- PASSAGE TO READ
-- Begin --

Inside std::function, part 2: Storage optimization

Raymond Chen

Raymond

Last time, we looked at the basic idea behind std::function. For each callable type, it creates a custom callable wrapper class that knows how to invoke the instance of that type. Each callable derives from a common base interface, and the main std::function holds a pointer to that interface.

As I noted, the standard requires that if the callable is a plain function pointer or a reference_wrapper, then no additional allocations are permitted.

The way the optimization works is that the function also carries with it a small buffer of raw bytes. If the callable is small (as it will be for a function pointer or or a reference_wrapper), then the callable is stored directly in the buffer, avoiding an extra allocation. If the callable is large, then a separate allocation is done as before.¹

The concept behind the optimization is simple, but the execution is rather complicated. Since the memory is now being partly managed by the class itself, we can’t use a unique_ptr any more. Instead, we keep a raw pointer and do manual memory management.

-- End --

- EXERCISE TASKS
[A] In the std::function article, where is a small callable stored?
[B] Quote the portion of the std::function article that opens with the words containing "Inside std::function, part" and closes with "allocations are permitted.".
The listing after this point is separate material with no connection to the std::function article.

- COLLECTED DATA
-- Begin --

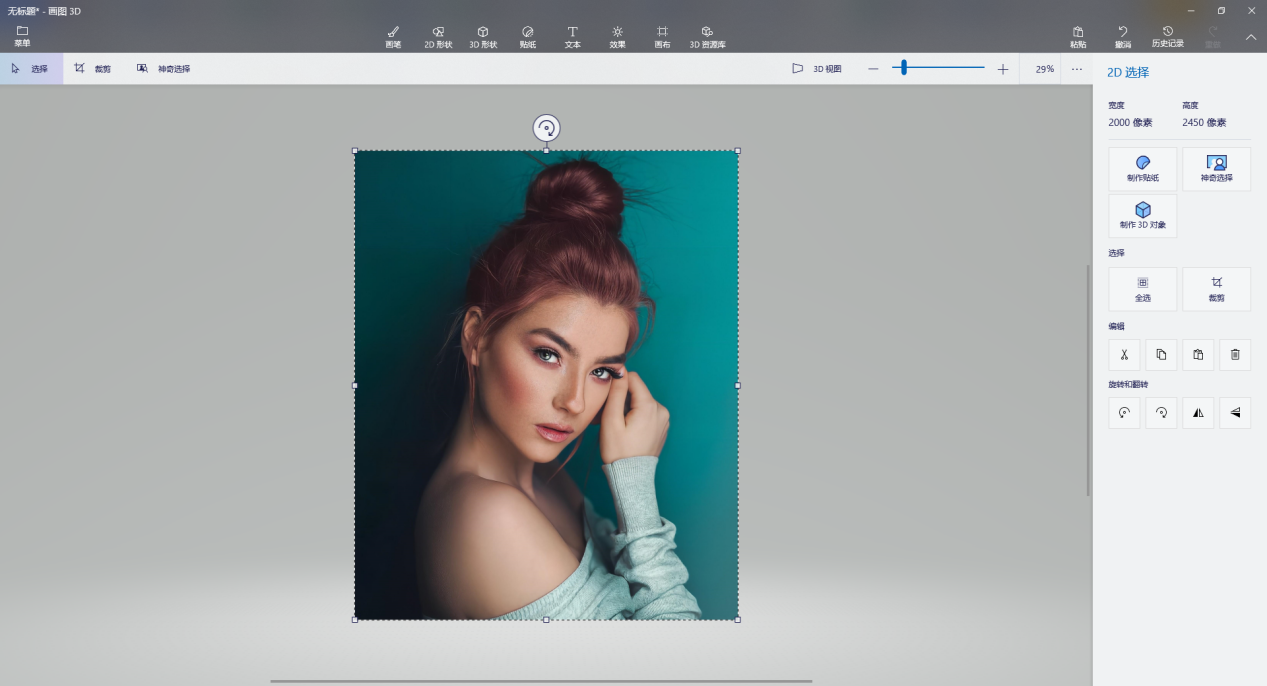Click the 制作 3D 对象 button

coord(1142,216)
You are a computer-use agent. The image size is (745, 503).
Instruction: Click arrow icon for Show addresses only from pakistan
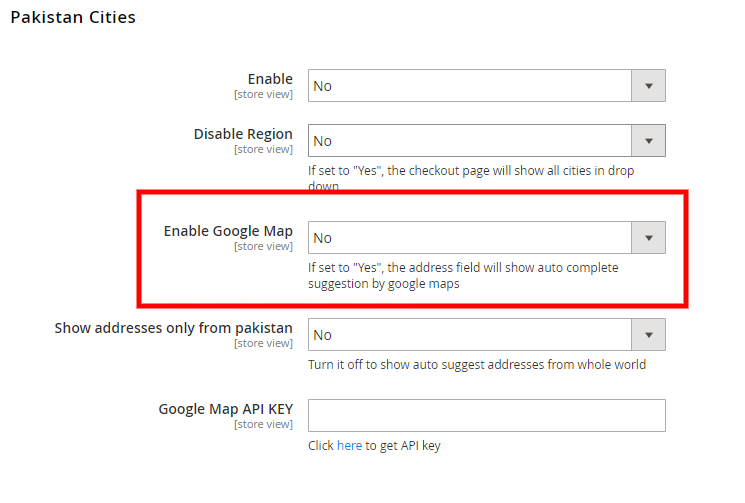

-- End --

- SOLUTIONS TO THE EXERCISE
[A] A small callable is stored directly in a small buffer of raw bytes that the function carries, which avoids an extra allocation.

[B]
Inside std::function, part 2: Storage optimization

Raymond Chen

Raymond

Last time, we looked at the basic idea behind std::function. For each callable type, it creates a custom callable wrapper class that knows how to invoke the instance of that type. Each callable derives from a common base interface, and the main std::function holds a pointer to that interface.

As I noted, the standard requires that if the callable is a plain function pointer or a reference_wrapper, then no additional allocations are permitted.